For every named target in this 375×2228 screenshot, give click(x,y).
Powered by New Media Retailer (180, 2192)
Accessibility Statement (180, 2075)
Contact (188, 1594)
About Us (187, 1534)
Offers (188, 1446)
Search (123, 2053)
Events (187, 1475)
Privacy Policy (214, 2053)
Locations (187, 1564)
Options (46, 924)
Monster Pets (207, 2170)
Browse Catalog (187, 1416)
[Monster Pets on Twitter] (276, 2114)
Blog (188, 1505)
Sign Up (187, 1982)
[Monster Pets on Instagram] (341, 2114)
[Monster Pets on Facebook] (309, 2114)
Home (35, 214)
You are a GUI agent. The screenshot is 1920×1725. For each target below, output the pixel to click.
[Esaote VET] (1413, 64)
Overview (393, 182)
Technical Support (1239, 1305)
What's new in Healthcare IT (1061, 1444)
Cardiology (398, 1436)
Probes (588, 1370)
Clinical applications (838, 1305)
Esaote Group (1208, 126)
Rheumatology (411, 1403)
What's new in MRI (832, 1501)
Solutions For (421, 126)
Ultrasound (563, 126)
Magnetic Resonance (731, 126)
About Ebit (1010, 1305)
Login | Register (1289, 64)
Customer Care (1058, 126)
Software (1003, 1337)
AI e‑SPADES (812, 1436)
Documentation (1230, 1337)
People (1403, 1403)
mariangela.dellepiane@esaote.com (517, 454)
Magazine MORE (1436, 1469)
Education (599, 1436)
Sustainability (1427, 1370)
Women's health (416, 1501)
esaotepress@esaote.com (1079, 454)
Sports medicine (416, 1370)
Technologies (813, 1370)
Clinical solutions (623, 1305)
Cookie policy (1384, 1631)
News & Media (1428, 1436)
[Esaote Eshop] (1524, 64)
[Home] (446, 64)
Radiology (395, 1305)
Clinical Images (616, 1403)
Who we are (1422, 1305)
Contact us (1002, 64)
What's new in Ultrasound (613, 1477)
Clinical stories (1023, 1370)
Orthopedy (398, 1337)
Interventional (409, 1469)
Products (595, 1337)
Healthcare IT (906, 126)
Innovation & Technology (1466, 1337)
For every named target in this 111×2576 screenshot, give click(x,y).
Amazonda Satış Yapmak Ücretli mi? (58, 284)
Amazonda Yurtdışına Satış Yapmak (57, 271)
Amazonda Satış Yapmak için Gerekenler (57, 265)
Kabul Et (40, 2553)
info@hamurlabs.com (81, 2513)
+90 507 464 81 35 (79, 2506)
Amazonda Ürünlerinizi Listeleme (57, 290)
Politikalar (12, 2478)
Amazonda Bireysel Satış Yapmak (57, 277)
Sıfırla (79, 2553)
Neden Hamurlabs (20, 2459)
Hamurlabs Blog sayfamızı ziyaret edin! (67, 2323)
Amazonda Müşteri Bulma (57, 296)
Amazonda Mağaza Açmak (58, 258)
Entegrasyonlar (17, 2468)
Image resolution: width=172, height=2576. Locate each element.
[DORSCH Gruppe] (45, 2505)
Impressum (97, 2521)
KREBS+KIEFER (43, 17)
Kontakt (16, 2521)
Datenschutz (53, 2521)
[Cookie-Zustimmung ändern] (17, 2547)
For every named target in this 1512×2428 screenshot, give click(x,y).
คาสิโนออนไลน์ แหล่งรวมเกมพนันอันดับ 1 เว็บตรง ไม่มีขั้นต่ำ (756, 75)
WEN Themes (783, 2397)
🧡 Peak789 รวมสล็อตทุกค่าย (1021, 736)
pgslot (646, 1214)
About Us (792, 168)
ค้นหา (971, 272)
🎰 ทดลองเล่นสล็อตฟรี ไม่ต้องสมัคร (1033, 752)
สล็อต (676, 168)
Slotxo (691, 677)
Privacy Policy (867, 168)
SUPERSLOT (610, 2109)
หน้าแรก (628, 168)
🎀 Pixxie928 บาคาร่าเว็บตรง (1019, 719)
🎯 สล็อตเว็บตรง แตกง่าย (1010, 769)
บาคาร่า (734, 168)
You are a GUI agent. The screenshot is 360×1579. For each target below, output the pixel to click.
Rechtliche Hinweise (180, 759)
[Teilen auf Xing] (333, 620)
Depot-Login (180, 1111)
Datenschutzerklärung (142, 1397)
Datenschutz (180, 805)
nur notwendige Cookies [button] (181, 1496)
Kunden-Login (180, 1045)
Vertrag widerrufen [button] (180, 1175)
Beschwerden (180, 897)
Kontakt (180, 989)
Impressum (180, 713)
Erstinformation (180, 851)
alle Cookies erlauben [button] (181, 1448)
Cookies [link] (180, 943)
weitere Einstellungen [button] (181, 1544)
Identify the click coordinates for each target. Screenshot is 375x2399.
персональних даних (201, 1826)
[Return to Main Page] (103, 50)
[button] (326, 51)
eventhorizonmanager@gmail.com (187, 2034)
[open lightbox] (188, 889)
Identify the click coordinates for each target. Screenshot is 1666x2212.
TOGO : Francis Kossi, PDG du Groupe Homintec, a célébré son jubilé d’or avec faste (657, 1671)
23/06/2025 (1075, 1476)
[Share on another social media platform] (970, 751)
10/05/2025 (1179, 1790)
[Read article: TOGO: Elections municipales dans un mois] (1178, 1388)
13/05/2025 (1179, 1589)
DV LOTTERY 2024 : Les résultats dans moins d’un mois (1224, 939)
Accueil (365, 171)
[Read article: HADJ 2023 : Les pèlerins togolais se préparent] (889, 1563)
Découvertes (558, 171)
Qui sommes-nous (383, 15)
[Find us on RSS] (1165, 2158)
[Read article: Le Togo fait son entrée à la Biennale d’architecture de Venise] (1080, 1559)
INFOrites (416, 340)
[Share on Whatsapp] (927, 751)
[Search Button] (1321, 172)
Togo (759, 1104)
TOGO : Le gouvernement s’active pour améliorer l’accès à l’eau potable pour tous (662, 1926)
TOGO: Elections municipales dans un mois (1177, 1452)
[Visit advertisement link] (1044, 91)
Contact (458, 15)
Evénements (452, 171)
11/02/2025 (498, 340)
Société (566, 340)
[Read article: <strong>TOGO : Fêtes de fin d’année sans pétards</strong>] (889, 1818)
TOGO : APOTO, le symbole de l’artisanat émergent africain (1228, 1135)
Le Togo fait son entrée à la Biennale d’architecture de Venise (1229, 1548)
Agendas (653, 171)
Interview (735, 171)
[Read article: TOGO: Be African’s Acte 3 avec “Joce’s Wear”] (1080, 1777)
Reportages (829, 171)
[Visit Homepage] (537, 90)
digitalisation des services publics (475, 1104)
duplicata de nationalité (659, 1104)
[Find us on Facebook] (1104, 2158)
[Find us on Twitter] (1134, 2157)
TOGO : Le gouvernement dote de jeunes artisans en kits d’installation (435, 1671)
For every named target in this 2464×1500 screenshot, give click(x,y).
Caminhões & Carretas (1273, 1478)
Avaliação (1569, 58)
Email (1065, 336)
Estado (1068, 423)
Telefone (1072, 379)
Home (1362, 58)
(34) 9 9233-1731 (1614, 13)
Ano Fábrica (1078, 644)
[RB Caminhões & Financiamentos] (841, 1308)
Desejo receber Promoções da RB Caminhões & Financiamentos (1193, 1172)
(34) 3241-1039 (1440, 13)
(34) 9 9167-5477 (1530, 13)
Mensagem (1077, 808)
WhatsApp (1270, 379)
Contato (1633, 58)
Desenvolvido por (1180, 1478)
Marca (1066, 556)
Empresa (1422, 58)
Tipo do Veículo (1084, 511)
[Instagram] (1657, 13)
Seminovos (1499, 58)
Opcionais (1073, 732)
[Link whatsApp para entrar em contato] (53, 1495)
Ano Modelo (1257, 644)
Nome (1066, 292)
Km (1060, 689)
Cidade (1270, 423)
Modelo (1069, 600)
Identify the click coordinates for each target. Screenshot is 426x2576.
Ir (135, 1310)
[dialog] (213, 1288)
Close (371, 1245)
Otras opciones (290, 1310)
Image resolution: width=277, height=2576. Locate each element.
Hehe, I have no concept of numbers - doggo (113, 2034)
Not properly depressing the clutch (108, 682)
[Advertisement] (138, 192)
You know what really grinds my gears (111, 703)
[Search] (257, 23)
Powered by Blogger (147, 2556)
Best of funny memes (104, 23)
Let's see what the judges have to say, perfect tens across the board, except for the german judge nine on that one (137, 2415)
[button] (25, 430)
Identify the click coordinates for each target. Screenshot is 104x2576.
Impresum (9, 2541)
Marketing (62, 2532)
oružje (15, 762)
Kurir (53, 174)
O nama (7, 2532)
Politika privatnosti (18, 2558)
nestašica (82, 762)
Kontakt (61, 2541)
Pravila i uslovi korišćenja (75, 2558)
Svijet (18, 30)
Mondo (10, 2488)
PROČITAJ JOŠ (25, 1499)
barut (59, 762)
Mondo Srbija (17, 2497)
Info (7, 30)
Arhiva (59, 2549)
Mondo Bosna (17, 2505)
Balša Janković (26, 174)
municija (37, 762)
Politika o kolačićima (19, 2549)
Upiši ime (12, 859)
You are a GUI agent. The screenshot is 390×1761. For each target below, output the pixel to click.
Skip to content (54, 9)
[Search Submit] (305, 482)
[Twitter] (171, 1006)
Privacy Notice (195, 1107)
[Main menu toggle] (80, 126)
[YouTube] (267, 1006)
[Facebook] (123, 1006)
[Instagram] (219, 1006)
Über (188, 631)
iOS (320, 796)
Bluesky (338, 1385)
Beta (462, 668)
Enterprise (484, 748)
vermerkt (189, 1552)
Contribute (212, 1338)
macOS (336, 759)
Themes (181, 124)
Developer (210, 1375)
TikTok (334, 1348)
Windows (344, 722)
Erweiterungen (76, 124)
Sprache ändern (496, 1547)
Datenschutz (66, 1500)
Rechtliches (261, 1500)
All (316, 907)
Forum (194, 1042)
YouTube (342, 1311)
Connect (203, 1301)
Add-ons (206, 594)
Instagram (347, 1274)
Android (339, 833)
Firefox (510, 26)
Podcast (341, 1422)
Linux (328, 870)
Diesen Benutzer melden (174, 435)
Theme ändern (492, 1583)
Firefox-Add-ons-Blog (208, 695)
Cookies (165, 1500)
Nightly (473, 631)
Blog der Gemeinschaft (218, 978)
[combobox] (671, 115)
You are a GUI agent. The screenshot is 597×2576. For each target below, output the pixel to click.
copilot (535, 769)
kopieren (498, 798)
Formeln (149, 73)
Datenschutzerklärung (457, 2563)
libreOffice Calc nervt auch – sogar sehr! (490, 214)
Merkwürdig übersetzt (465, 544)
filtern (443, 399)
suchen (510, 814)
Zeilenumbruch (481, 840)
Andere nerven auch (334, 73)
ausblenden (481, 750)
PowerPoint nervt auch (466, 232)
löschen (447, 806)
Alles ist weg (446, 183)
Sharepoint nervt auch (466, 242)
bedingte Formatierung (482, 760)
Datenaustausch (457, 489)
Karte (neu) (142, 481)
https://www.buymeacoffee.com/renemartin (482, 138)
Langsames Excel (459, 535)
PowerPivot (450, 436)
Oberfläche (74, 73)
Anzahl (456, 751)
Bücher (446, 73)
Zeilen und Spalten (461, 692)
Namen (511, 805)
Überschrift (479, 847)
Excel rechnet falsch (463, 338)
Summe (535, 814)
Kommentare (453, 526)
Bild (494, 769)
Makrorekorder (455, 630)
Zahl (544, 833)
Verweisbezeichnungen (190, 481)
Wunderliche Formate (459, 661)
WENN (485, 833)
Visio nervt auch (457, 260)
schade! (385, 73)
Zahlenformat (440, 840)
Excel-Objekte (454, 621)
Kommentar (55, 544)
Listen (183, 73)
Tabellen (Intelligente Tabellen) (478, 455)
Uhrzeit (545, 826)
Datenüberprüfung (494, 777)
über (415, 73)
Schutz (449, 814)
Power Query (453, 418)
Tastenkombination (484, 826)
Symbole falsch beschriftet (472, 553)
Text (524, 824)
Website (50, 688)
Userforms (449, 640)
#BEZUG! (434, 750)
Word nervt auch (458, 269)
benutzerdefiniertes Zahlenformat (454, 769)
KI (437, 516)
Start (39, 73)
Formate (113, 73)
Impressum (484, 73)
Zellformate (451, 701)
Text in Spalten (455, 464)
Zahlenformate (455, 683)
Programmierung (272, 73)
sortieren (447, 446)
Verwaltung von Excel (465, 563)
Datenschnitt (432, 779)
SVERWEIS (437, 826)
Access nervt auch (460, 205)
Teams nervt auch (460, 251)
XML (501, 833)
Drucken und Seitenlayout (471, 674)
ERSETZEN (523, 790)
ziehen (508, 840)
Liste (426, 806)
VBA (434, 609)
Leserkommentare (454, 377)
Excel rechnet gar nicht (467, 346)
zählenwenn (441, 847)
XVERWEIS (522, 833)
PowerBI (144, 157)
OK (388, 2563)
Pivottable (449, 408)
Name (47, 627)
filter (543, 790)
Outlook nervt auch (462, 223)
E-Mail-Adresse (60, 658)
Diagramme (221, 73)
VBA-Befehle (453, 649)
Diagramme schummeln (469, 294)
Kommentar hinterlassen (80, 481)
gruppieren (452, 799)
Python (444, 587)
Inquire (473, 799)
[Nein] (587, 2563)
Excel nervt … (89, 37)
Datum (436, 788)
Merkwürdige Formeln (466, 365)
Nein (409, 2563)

==*==

Check each line of the records for "บตรง" and copy the ones that contain it.

--- WRITTEN ANSWER ---
คาสิโนออนไลน์ แหล่งรวมเกมพนันอันดับ 1 เว็บตรง ไม่มีขั้นต่ำ (756, 75)
🎀 Pixxie928 บาคาร่าเว็บตรง (1019, 719)
🎯 สล็อตเว็บตรง แตกง่าย (1010, 769)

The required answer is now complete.